> **WHAT IS REQUIRED**
Please reproduce exactly the line that contains "PT (75, 16)" and every line after it through the end of the records below, adding nothing else.

> **GIVEN ENTRIES**

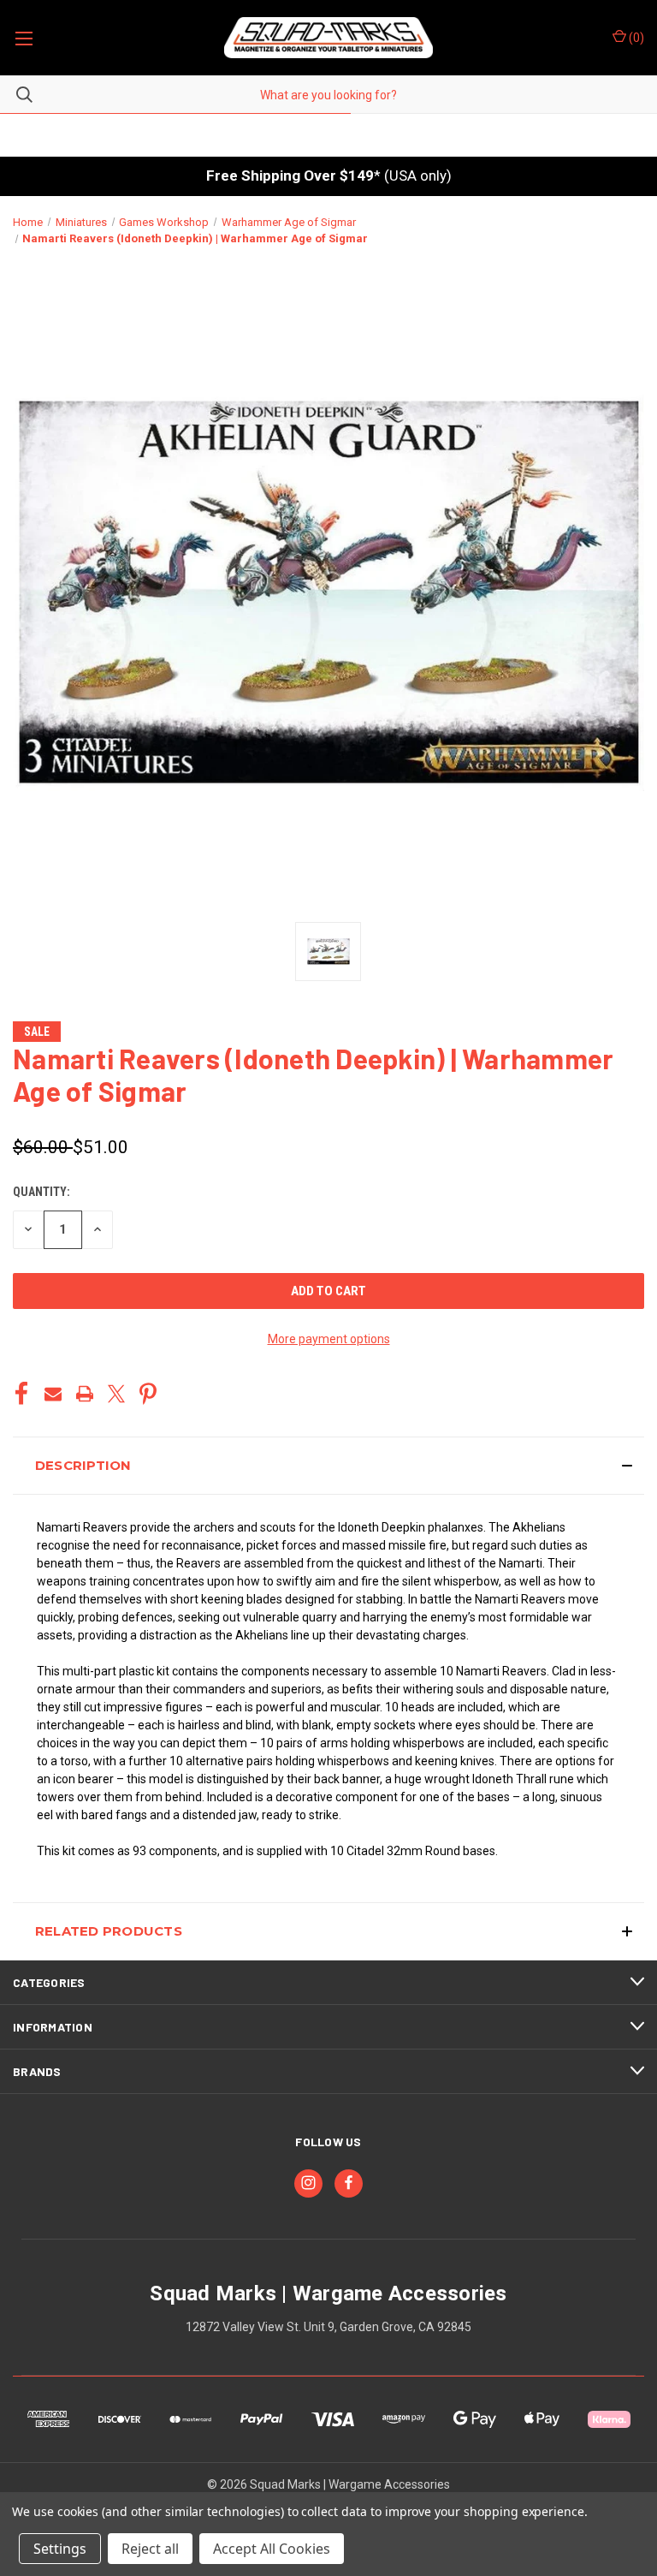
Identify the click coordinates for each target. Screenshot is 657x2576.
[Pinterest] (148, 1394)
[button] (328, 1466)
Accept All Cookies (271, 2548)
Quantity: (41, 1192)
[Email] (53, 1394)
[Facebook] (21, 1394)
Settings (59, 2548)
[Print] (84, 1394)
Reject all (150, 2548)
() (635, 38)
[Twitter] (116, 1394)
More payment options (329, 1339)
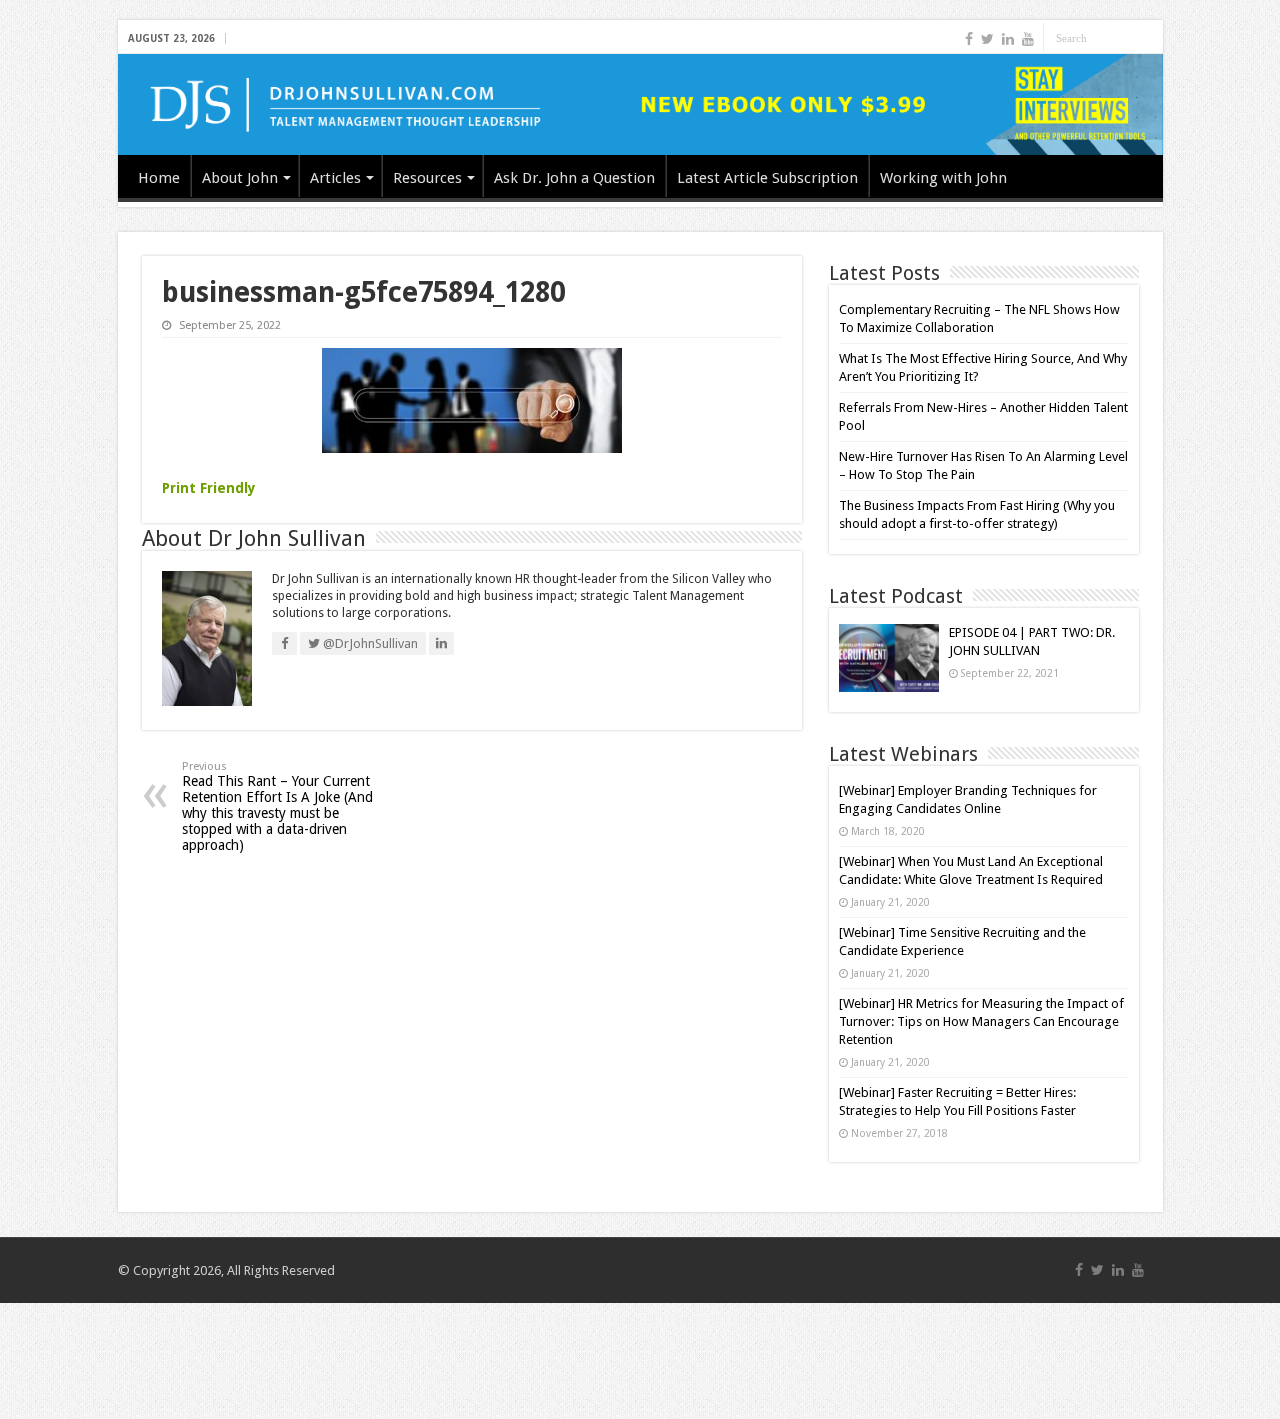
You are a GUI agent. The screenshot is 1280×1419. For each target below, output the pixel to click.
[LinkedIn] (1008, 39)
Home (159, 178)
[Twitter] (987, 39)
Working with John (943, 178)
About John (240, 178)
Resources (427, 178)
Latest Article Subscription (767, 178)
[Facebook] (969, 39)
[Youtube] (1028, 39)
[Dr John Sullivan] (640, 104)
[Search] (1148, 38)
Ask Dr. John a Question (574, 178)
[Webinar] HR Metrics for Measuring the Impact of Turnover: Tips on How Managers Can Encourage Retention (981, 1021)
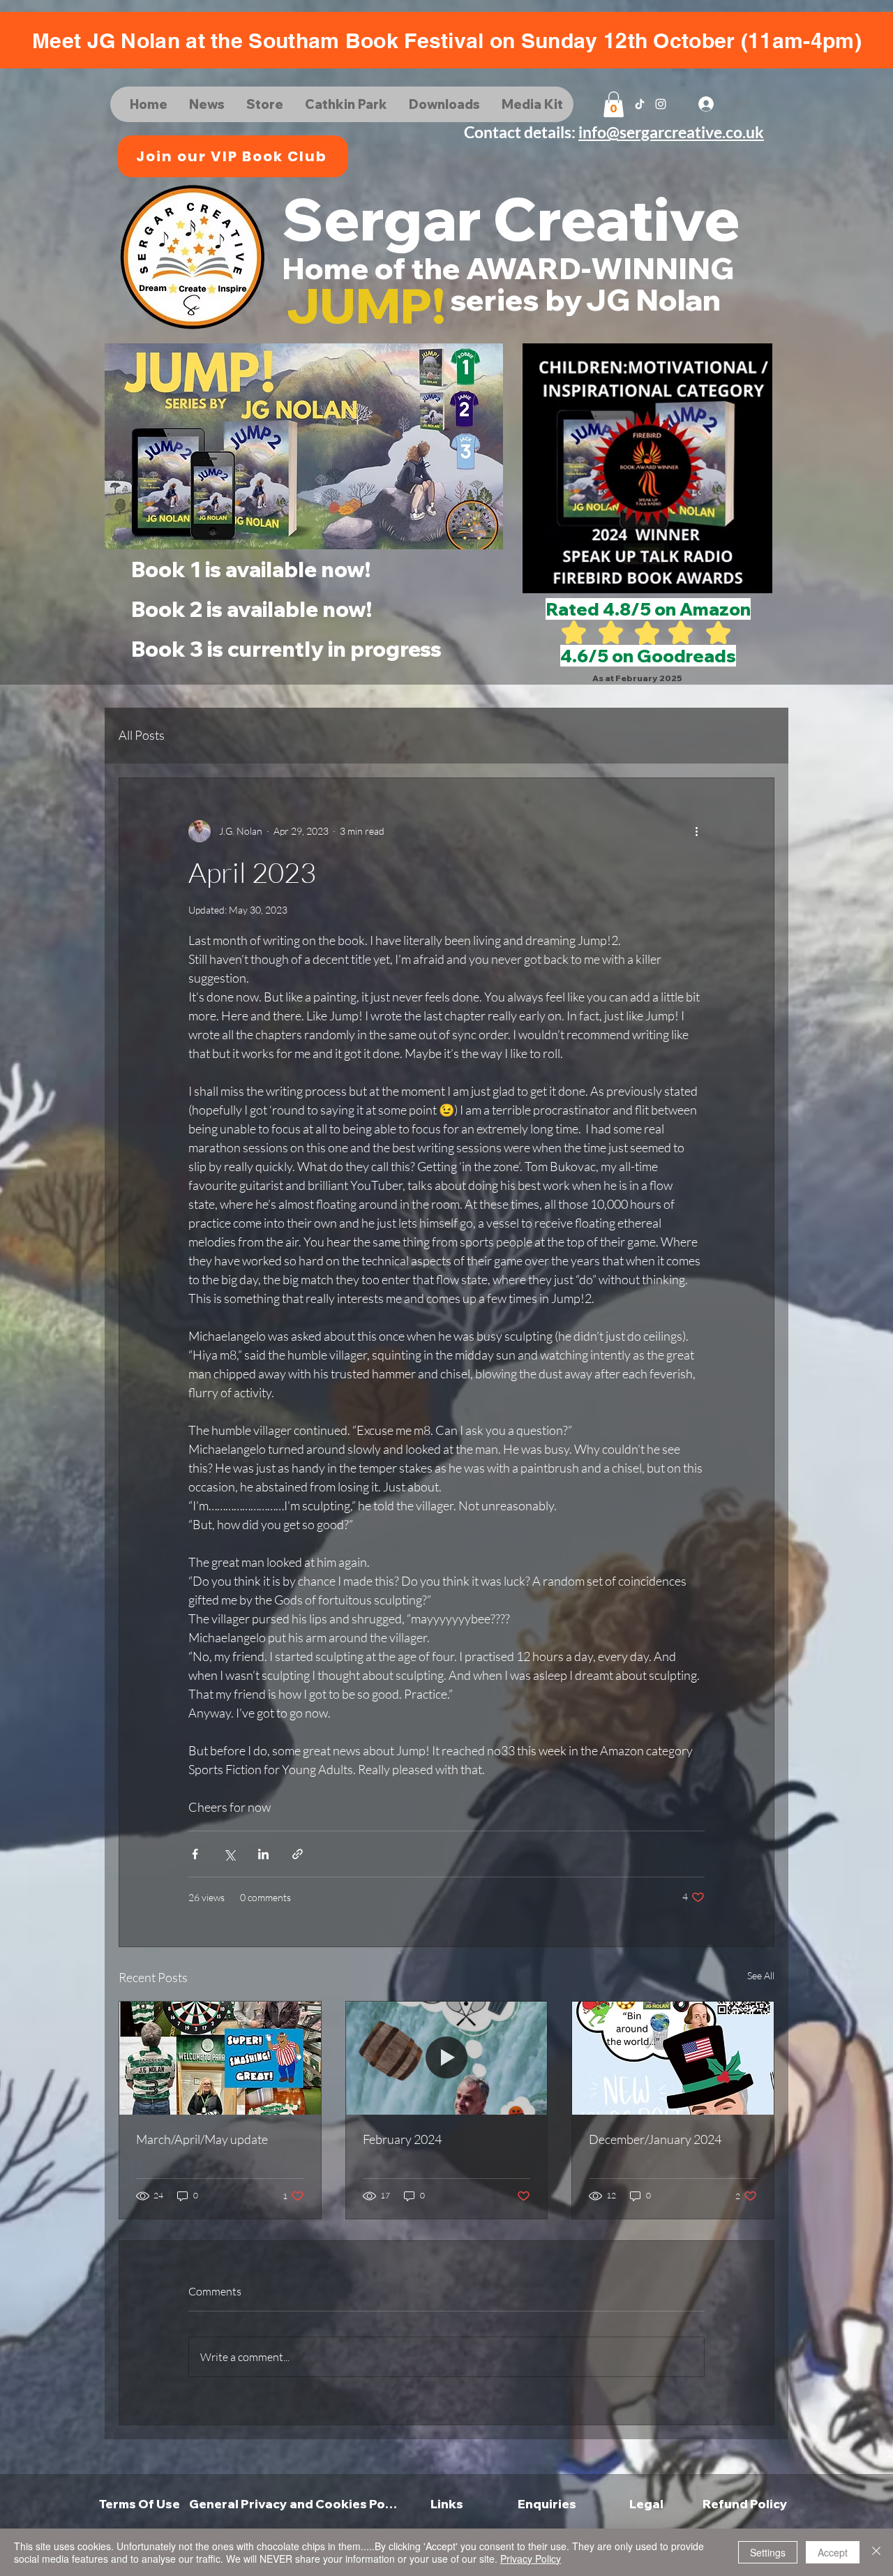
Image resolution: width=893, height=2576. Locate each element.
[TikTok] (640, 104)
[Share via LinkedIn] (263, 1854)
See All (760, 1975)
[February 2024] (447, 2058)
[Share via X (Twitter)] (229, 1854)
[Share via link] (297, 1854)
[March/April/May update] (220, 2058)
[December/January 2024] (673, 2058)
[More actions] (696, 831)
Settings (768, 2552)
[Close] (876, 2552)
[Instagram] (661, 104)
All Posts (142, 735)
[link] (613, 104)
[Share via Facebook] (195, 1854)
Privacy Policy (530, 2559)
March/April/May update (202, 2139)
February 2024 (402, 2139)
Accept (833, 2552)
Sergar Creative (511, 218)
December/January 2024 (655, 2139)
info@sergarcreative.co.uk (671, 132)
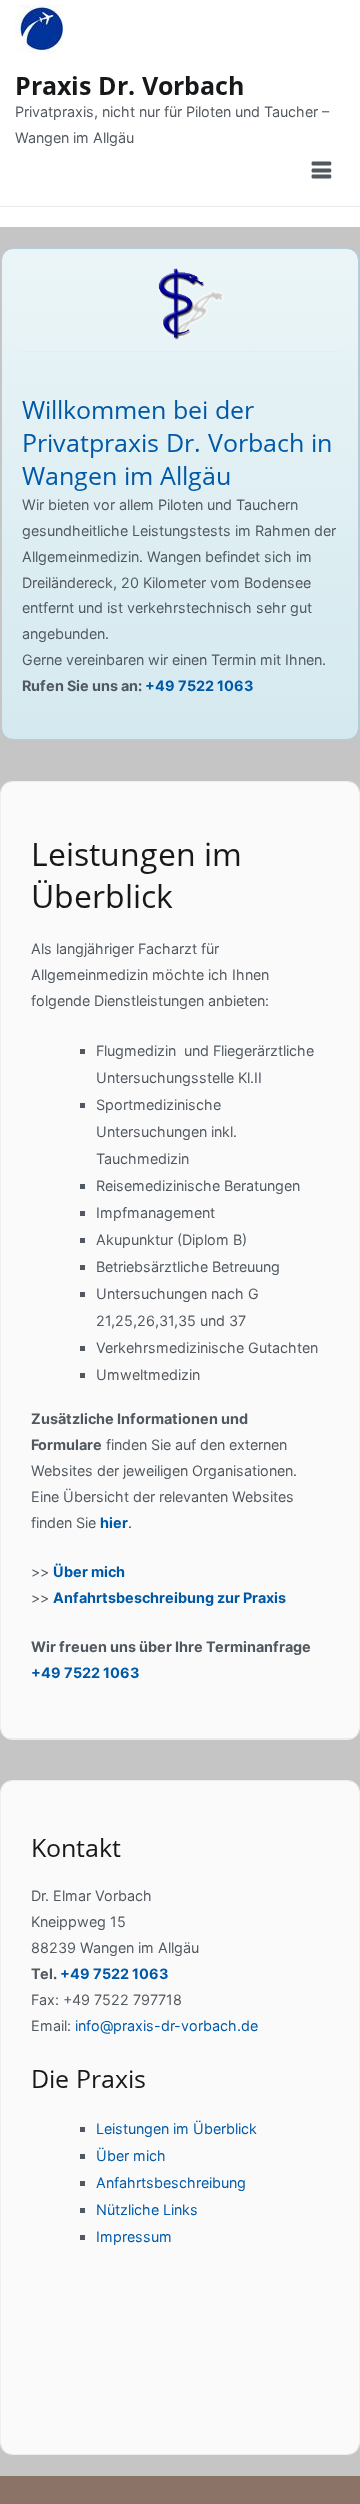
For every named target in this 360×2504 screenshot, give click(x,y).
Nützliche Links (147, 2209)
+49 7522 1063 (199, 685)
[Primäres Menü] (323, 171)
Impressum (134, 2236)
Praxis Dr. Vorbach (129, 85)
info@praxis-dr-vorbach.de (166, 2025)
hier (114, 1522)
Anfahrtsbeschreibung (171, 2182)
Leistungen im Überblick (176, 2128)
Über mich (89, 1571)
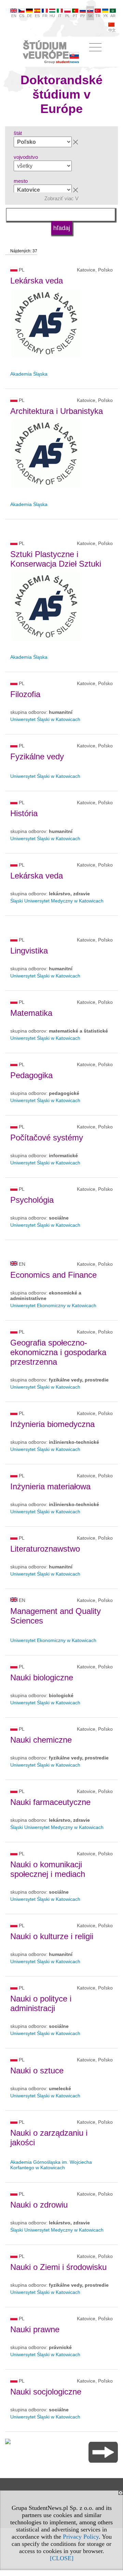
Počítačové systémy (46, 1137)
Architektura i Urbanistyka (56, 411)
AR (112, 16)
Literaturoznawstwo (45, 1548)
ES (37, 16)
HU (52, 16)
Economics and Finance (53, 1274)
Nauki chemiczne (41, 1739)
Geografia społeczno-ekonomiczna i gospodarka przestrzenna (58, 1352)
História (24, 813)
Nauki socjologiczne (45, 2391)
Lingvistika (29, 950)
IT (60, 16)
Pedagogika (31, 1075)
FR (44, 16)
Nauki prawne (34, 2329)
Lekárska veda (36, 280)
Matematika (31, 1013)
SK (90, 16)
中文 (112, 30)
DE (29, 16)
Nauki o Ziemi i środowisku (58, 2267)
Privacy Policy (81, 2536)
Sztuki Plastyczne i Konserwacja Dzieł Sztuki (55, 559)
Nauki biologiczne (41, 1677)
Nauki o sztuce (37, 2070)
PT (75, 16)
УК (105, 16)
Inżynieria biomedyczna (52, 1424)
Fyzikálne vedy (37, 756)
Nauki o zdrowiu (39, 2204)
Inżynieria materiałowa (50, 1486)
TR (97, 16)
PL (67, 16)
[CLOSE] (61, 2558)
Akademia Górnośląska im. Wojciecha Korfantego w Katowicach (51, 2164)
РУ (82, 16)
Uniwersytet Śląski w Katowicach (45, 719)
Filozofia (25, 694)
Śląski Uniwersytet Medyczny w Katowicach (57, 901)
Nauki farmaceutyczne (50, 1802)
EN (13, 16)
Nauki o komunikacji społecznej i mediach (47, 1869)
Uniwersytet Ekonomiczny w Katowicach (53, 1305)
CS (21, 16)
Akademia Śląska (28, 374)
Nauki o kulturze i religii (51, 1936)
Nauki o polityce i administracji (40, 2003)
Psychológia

> **RESULT OF THIS EXERCISE**
PT (75, 16)
УК (105, 16)
Inżynieria biomedyczna (52, 1424)
Fyzikálne vedy (37, 756)
Nauki o zdrowiu (39, 2204)
Inżynieria materiałowa (50, 1486)
TR (97, 16)
PL (67, 16)
[CLOSE] (61, 2558)
Akademia Górnośląska im. Wojciecha Korfantego w Katowicach (51, 2164)
РУ (82, 16)
Uniwersytet Śląski w Katowicach (45, 719)
Filozofia (25, 694)
Śląski Uniwersytet Medyczny w Katowicach (57, 901)
Nauki farmaceutyczne (50, 1802)
EN (13, 16)
Nauki o komunikacji społecznej i mediach (47, 1869)
Uniwersytet Ekonomiczny w Katowicach (53, 1305)
CS (21, 16)
Akademia Śląska (28, 374)
Nauki o kulturze i religii (51, 1936)
Nauki o polityce i administracji (40, 2003)
Psychológia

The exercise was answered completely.